WHAT YOU WILL DO => Print the listing exactly, but only as far as the line containing "The height and". The first line and that line are both included.

-------

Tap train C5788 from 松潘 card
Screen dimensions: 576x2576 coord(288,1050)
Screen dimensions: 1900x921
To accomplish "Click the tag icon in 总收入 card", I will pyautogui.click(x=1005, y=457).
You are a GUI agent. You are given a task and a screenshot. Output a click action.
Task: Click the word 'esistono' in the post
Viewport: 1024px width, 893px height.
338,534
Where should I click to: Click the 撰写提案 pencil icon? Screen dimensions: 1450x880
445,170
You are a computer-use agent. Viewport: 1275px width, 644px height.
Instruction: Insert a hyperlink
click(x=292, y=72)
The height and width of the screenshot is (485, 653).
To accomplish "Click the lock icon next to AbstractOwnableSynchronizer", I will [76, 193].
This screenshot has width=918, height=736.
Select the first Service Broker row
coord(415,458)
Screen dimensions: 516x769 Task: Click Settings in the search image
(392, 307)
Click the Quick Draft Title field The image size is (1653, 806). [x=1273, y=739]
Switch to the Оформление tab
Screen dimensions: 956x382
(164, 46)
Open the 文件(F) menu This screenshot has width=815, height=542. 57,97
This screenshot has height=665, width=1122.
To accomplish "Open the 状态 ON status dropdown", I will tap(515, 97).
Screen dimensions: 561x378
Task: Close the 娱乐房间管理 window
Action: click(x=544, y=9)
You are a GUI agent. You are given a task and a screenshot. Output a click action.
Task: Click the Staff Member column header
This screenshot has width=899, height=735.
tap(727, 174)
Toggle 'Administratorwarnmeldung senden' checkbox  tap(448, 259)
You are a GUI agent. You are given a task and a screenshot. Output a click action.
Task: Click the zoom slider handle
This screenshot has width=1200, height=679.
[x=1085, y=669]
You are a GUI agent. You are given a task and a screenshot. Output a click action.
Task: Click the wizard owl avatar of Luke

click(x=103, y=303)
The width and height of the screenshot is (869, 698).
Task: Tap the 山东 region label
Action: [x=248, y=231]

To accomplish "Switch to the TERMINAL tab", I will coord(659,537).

-------

EXERCISE RESULT =>
Tap train C5788 from 松潘 card
Screen dimensions: 576x2576 coord(288,1050)
Screen dimensions: 1900x921
To accomplish "Click the tag icon in 总收入 card", I will pyautogui.click(x=1005, y=457).
You are a GUI agent. You are given a task and a screenshot. Output a click action.
Task: Click the word 'esistono' in the post
Viewport: 1024px width, 893px height.
338,534
Where should I click to: Click the 撰写提案 pencil icon? Screen dimensions: 1450x880
445,170
You are a computer-use agent. Viewport: 1275px width, 644px height.
Instruction: Insert a hyperlink
click(x=292, y=72)
The height and width of the screenshot is (485, 653).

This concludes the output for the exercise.